** Aim of the exercise **
Return, word for word, the lines of the listing below from the one with "Task: Select indoor unit size 840*320*840" through the one with "Screen dimensions: 427x310", and no other lines.

** Records for this exercise **
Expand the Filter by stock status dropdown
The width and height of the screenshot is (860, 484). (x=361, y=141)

...

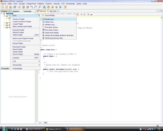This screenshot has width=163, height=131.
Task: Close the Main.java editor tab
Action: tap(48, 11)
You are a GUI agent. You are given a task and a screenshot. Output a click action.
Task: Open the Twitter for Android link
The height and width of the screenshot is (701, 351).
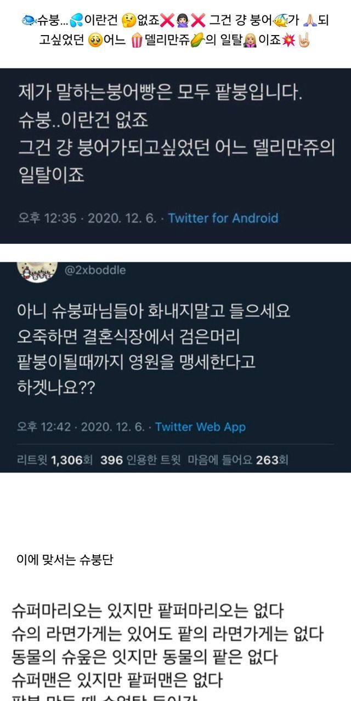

---

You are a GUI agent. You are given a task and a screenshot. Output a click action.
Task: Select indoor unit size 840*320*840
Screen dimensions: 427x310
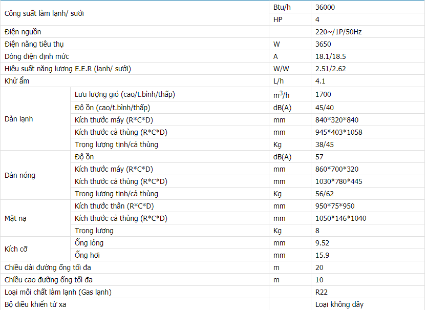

** The completed task **
Task: Select indoor unit size 840*320*840
Screen dimensions: 427x310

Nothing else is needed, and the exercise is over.